#TuesdayThinks: Making colour accessible.

10 Nov 2020 | Tips & Tricks

#TuesdayThinks: Making colour accessible.

By Nikki Burton

Every Tuesday we think some thinks and round-up some top tips.

As a designer, colour plays a HUGE part in my every day. But I have recently realised that I simply take for granted that my world is bursting with all the colours under the sun. This isn’t the case for everyone. In Britain alone, approximately 3 million people are colour blind!

When you start to think about how colour is used to navigate our everyday, it becomes pretty mindblowing to think just how many people may be missing out on valuable communications. Did you know that kit colours and equipment cause problems on the pitch for people with colour vision deficiency? The Football Association’s Colour Blindness Awareness Day campaign animation does a great job of explaining how widespread these challenges are – and offers some great solutions for us creatives to consider.

Yoav Brill, a colour blind designer/filmmaker created an inspiring short film narrating his first-hand experiences of colour-blindness. It’s stunning to see how the story can be told entirely using the dots from visual tests used to detect colour blindness.

My curiosity piqued, I began to explore how the tools I use in my everyday life were addressing colour accessibility. I was so pleased when I delved a little deeper to find Trello, (an agile project management system we use in-house) has a mode for colour-blind users that adds patterns to block colours. It’s such a simple function, yet so powerful for accessibility. And Spotify uses a small dot to show the state of the repeat and shuffle settings, which is a big help to the colour blind, who now don’t have to rely on seeing the green icons.
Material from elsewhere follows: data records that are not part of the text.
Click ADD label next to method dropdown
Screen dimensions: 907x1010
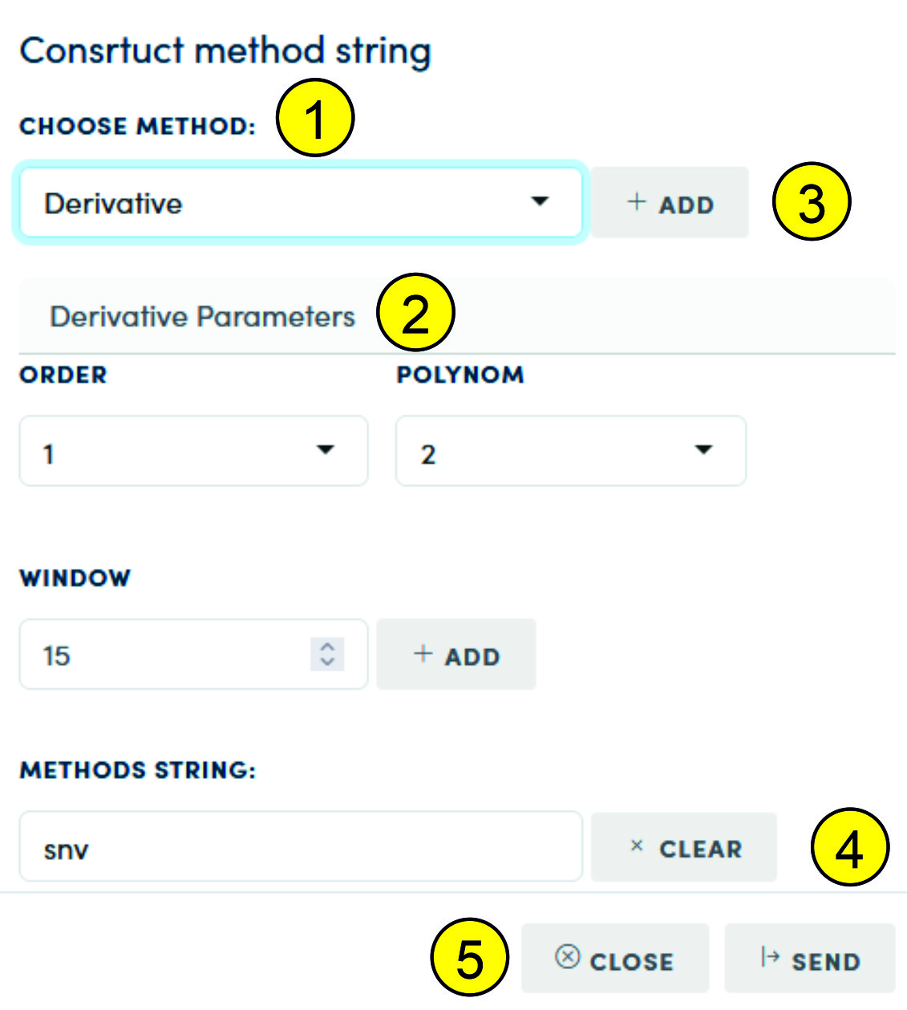coord(686,205)
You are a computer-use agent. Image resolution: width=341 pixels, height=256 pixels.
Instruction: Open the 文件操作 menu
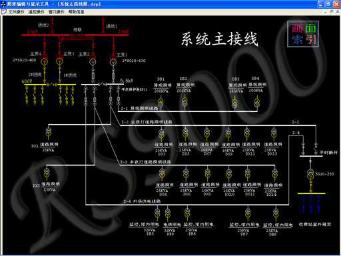tap(16, 12)
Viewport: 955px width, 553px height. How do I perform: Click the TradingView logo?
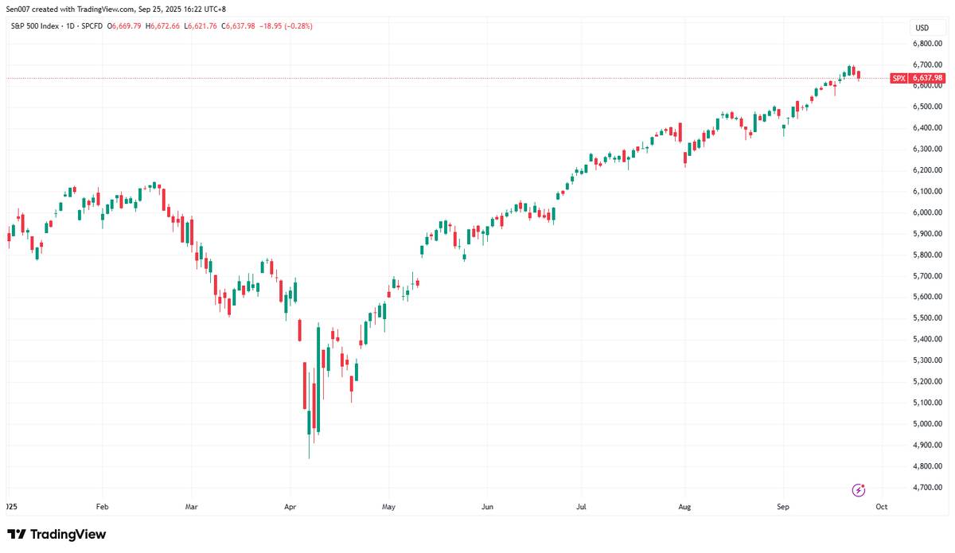[57, 535]
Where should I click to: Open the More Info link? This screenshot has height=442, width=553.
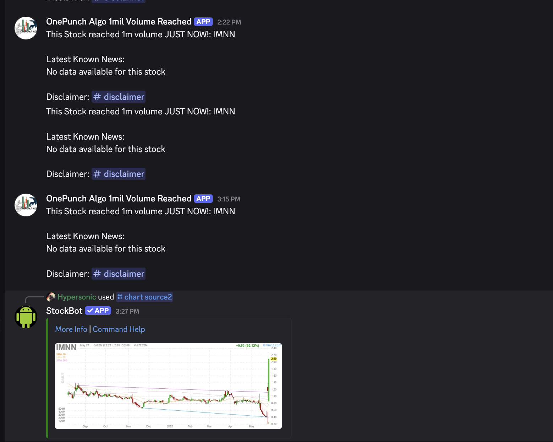coord(71,329)
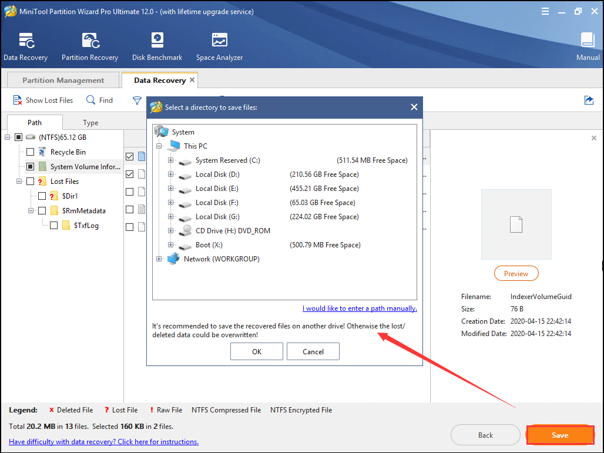Switch to the Type tab
Viewport: 604px width, 453px height.
click(x=90, y=123)
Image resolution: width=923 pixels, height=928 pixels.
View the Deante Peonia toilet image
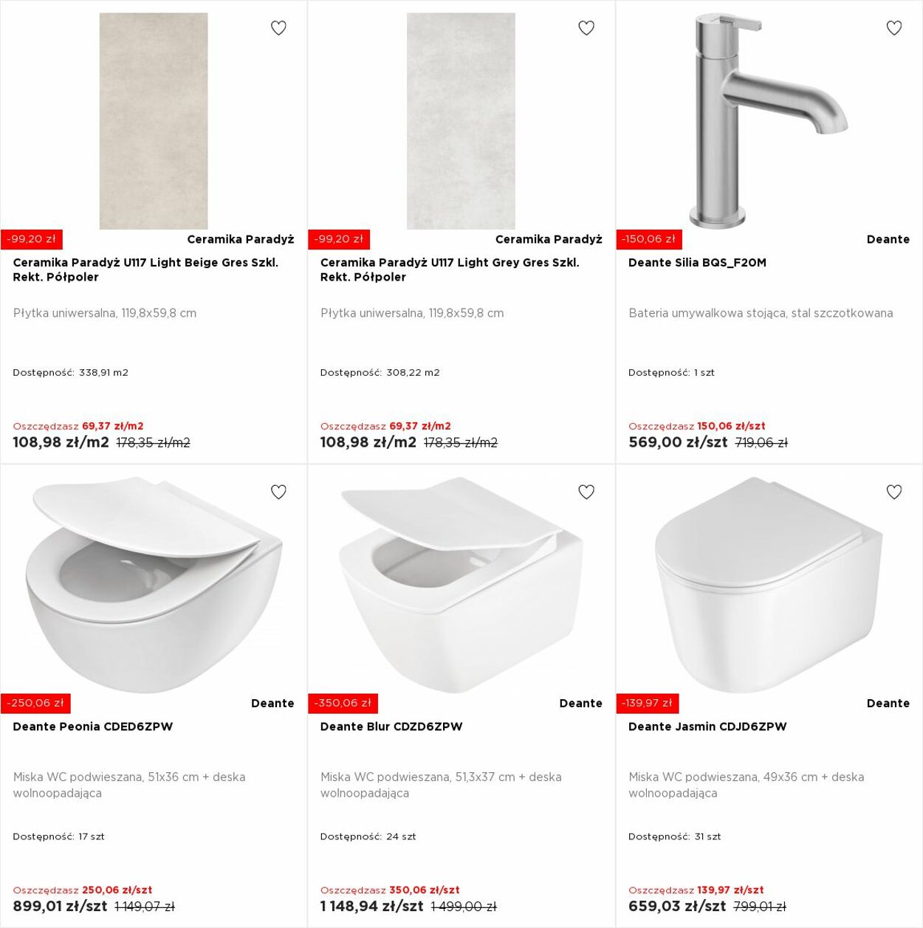[x=154, y=585]
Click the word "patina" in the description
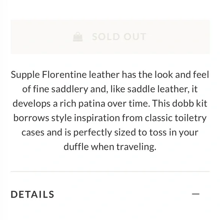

Part of me can’t believe that I hadn’t considered this sooner in my creative work, but the other part wants to take on the challenge to make sure I push the boundaries of accessibility for our designs.

Want to join me? Here’s where to start:

1. Use a colour blind friendly palette by default. The website coolers.co has a wonderful feature for changing between colour blindness deficiencies.

2. Check that your colour combinations have enough contrast, your background-to-text contrast ratio should be at least 4.5:1. Colorable is a great tool for doing just that!

3. Embrace thick lines or large symbols to make it easier to correctly identify and map the colour to a legend.

4. Don’t rely on colour coding, in addition to colours, consider the use of patterns or labels to distinguish between categories.

5. Keep the legend that explains the mapping of the colours close to the actual data.

We have a responsibility in the creative industry to communicate to as many people as possible! My eyes have been opened!